Almost smack dab in the middle of this challenge, I tested positive for Covid.

I had symptoms several days before I tested positive, yet until I saw the results of a positive test, I didn’t give my body the rest it was asking for.  Like so many times in the past, I tried to push through, thinking that I didn’t have time to be sick, or that a strong person doesn’t let a few cold symptoms hold me down.

I already had a few blogs scheduled, so I thought I could catch up without anyone being the wiser. I would push through and my bout with Covid would go unnoticed to the outside world.

On July 14th I was writing a blog and I hit a wall.

I couldn’t write another word, and the words I was writing made no sense.  That is when I took the test.  Only when I had validation from outside my self could I slow down and allow my body to heal on a deeper level.

It felt like such a relief to relinquish all responsibility and listen in deeply to what I needed on a cellular level.  For the next few days I did nothing but rest, and I didn’t feel guilty.

When I began to emerge from my fog, I wondered why I missed my body’s urging to rest and recover.

Even though I hadn’t tested positive, I had a fever, a severe headache, and a cough. I slept most of the day the previous Saturday and Sunday. (my test that weekend was negative) Yet, somehow, I was taken back to a time in my life when I didn’t think I was really sick unless and until I had an official verdict.  Whether that be a visit from a doctor when I was a child, (yes, doctors still did house calls back then), or a positive covid test on my counter.

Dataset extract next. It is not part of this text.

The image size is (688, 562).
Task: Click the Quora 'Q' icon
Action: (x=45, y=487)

It was a good reminder that listening to my body and being present will never let me down.

It took a few days of not feeling my best to derail me for a few days.  And that brings me back to my initial thought that if I could not be consistent with this blog challenge, (or perfect), that I had to quit.  Being perfect was an old story, one that got activated when I was feeling sick.  After I gave myself permission to rest and heal, only then did I remember that I didn’t have to be perfect, that perfection doesn’t really exist, and that any attempt to be perfect fails. That used to make me feel like a failure.

This time, I remembered that I don’t have to be perfect, and that I can pick up writing again today.

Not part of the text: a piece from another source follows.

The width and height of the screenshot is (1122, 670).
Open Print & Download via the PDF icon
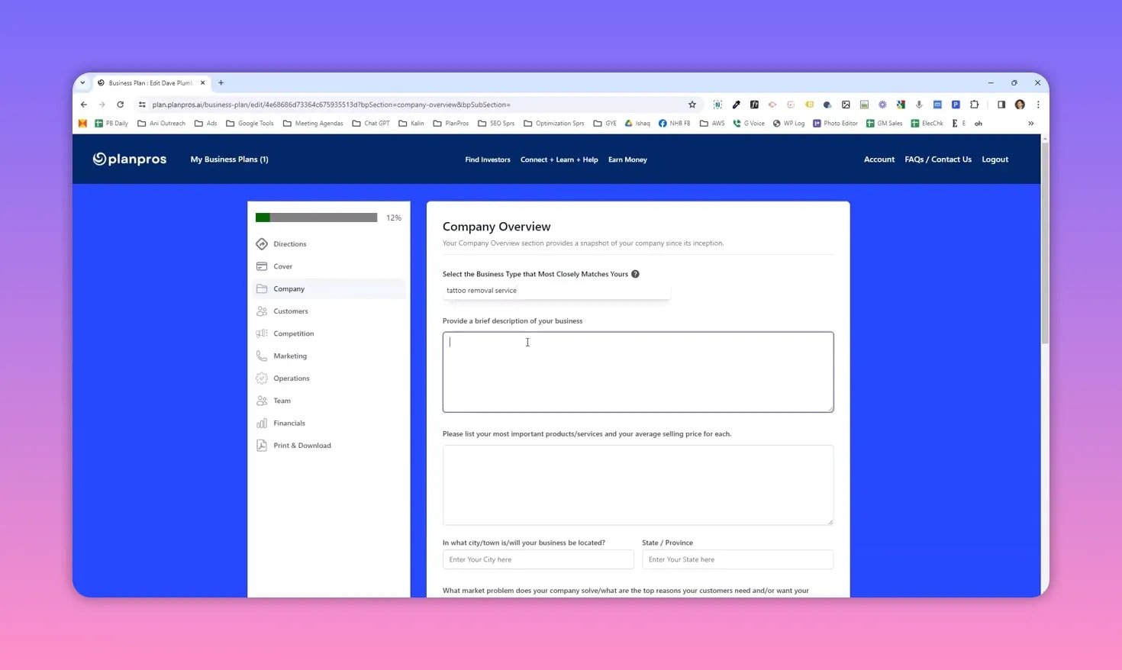262,445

Further reflection revealed the similarity between my experience and the way we sometimes meet grief.

One of the Myths of Grief is to Keep Busy.

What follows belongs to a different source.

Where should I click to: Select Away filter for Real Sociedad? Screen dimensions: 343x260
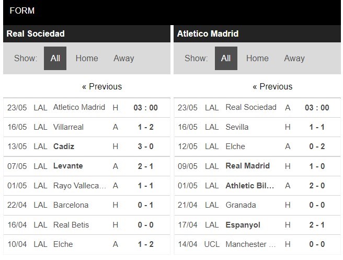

Busy-ness serves to distract us. If we are busy, our feelings don’t have a chance to surface, and for a while we can fool ourselves into thinking that staying busy will keep our feelings of grief away.  Like every myth, that is a kernel of truth in this, the right kind of activity can assist us to get better at feeling our feelings, and give us a greater capacity to begin to tend to our grief in a way that serves our healing.

When I was denying to myself that I was “really sick” I was trying to will myself better without tending to my body.  I was trying to push through, to keep busy, so that my symptoms didn’t have a chance to just be.  It was only when I allowed my body to “be sick”, that it began to heal.

Another Myth of Grief is, “Be Strong.”

When I was trying to be strong and push through, I was not listening to my inner wisdom, and just like in grief, pushing through without allowing ourselves to be vulnerable bypasses the skills and resources necessary to grieve well.

This whole experience taught me, once again, that all or our experiences are connected.  The way I do one thing is the way I do everything.

When I live well, I grieve well.

When I grieve well, I can reclaim my Self.

When I continue to come back to myself in the present moment, I remember to listen to my own heart, and to be loyal to my soul.